# ExcelCube



## ExcelChampion (Apr 13, 2007)

I just saw this advetised above.  Has anyone tried it?


----------



## Lewiy (Apr 13, 2007)

Thought I'd just post this link given that the ad isn't always showing.

https://www.regnow.com/softsell/nph-softsell.cgi?currency=USD&items=15421-1&affiliate=16062

Not sure as I can justify the $50 price tag given that I can't really get my head around what it does yet.  Perhaps someone that knows can explain!!


----------



## SydneyGeek (Apr 15, 2007)

Sounds to me like it's an OLAP add-on for Excel. I can't say for sure because I am not going to shell out to find out :wink: --- but if it is, I'm betting you will need to use workbooks with a similar structure so you can line up the cube dimensions correctly. 

Denis


----------



## hatman (Apr 16, 2007)

Looks like the answer to all of those questions we field that go something like this:

"My company keeps track of monthly [insert data description here], where each workbook has data for one month, and workbooks are named [insert naming convention here]... all of the workbooks are structured the same, but I want to look at trends for the the past quarter, past year, and past 3 years.  How can I do this?"


----------



## Oorang (Apr 17, 2007)

I have often wished excel worked in three dimensions. (Yes I know how to "force it" ) But I always thought it would be cool if you could actually work in a rotatable cube.


----------



## hatman (Apr 17, 2007)

As opposed to a Rotatable Cubicle?


----------



## Lewiy (Apr 17, 2007)

Why would I want my cubicle to rotate?


----------



## DaWanderer (Jun 8, 2007)

You can learn more about the program at www.excelcube.com.

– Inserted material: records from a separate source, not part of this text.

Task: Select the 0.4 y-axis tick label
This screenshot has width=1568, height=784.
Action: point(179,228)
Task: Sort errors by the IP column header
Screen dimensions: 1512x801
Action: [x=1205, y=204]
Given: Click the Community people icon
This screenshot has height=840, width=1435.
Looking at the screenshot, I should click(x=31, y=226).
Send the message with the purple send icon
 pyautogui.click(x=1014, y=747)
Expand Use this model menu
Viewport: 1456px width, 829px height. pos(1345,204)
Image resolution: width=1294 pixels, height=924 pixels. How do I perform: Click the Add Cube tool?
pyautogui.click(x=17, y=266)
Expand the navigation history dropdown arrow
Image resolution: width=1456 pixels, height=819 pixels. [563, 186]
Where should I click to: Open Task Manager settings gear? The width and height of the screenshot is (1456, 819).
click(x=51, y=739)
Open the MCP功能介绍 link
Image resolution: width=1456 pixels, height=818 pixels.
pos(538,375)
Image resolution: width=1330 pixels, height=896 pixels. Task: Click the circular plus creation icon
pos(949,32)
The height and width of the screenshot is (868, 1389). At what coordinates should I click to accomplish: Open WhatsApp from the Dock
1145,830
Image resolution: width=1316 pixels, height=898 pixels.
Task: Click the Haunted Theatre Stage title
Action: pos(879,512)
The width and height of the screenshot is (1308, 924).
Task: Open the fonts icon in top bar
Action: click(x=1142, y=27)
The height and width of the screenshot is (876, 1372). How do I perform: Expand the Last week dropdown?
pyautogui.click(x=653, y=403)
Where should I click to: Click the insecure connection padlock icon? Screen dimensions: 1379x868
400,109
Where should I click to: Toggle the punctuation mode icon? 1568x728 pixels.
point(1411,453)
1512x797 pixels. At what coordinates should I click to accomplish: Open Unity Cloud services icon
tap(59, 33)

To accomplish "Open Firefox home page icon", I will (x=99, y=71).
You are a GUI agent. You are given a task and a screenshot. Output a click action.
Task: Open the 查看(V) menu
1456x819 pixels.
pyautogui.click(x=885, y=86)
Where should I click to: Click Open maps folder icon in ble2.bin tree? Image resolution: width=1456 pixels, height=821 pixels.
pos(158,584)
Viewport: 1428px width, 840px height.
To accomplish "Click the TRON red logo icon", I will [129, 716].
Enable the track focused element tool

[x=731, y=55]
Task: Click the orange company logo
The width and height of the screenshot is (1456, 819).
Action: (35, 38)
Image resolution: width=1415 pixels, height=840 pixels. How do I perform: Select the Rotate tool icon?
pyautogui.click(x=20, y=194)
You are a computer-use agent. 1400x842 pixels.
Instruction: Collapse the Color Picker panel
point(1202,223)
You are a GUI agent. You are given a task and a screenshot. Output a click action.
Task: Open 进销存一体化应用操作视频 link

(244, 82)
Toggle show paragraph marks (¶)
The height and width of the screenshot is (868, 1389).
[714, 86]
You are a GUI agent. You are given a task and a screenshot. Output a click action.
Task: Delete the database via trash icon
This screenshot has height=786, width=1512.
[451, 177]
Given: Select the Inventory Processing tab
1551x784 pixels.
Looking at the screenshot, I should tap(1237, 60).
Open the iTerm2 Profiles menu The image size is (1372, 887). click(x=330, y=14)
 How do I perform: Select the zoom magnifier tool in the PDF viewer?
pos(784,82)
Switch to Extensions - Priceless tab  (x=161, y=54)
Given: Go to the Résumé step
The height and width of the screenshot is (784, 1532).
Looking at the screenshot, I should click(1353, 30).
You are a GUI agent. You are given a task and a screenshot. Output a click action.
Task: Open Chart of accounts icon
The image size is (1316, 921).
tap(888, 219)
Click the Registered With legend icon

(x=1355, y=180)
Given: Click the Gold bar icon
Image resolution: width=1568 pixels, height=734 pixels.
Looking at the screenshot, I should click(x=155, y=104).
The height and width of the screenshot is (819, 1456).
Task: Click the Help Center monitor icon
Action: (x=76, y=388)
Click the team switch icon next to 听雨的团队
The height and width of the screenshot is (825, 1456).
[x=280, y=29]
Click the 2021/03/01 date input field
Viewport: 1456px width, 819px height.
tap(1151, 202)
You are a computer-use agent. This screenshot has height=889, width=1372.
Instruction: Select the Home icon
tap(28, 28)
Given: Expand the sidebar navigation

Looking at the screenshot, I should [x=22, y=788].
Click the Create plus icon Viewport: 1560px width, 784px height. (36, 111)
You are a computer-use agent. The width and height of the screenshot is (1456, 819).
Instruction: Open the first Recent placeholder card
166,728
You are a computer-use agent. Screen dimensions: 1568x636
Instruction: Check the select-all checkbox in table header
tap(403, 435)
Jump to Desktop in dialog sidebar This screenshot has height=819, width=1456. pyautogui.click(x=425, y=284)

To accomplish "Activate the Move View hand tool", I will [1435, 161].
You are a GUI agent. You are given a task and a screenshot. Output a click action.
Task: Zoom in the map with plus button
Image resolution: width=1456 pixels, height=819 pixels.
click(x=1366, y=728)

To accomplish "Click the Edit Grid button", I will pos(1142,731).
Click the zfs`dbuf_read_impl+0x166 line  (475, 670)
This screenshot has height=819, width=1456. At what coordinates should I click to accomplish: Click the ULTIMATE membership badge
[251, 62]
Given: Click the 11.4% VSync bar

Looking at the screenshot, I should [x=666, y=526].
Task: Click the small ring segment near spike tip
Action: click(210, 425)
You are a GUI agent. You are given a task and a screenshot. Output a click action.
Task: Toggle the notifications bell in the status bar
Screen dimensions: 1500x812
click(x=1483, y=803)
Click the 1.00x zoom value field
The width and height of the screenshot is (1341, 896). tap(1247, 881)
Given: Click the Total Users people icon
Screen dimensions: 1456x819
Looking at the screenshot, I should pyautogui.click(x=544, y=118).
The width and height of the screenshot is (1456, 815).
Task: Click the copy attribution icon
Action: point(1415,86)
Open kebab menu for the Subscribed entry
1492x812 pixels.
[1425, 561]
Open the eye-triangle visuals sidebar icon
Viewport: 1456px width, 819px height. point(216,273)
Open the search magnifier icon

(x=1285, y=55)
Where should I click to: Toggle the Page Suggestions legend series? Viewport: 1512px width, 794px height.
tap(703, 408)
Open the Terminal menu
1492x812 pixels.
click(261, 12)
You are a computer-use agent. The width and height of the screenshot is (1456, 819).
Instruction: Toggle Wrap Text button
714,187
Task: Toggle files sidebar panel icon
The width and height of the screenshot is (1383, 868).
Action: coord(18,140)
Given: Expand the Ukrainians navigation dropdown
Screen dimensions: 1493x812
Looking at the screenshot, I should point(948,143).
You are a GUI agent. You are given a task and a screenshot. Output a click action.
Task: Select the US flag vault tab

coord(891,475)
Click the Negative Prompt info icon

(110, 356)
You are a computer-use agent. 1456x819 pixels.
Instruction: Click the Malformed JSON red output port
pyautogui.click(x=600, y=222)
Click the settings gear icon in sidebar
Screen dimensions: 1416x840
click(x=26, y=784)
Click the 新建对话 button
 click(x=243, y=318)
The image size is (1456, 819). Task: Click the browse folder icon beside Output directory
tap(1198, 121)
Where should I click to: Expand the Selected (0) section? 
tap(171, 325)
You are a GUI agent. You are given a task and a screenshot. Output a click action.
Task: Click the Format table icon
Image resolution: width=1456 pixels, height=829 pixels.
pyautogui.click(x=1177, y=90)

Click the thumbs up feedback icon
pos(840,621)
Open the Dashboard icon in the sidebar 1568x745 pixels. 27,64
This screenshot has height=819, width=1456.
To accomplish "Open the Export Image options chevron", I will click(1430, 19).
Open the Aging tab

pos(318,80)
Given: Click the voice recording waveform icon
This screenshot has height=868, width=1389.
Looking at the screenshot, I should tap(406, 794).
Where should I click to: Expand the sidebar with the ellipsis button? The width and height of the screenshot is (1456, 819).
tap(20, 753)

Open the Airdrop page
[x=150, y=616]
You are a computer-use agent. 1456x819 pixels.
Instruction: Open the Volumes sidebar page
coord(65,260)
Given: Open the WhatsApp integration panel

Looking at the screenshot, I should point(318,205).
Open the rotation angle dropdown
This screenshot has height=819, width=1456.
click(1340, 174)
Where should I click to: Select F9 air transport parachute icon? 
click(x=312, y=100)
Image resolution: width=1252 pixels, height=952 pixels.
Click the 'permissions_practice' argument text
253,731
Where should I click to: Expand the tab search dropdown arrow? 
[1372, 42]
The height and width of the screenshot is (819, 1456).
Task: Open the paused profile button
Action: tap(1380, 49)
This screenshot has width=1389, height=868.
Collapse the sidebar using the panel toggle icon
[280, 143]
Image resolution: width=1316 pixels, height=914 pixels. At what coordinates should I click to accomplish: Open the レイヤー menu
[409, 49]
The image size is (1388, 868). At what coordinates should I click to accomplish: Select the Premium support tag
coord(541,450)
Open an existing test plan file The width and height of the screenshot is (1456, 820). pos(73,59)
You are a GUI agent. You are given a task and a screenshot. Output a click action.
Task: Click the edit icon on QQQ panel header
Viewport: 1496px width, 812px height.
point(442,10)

ExcelCube has a few different pieces:

1. Consolidation - you can add together workbooks with similar formatting
2. Cross-sections - the "cube" of data created by the consolidation can be sliced up for reporting
3. Maintenance - operations such as "change this cell", "add / remove a row or column", and "add / remove a worksheet" can be done to multiple workbooks simultaneously

There's a 30-day trial version on excelcube.com if you want to try it out.

I'm one of the developers for ExcelCube, so I don't get any money from the sales, but I would like to know if the product is useful


----------



## laten (Jan 17, 2008)

Excel Champion - I have a question for you re: ExcelCube. Can it only consolidate workbooks that only have one sheet?

Thanks.


----------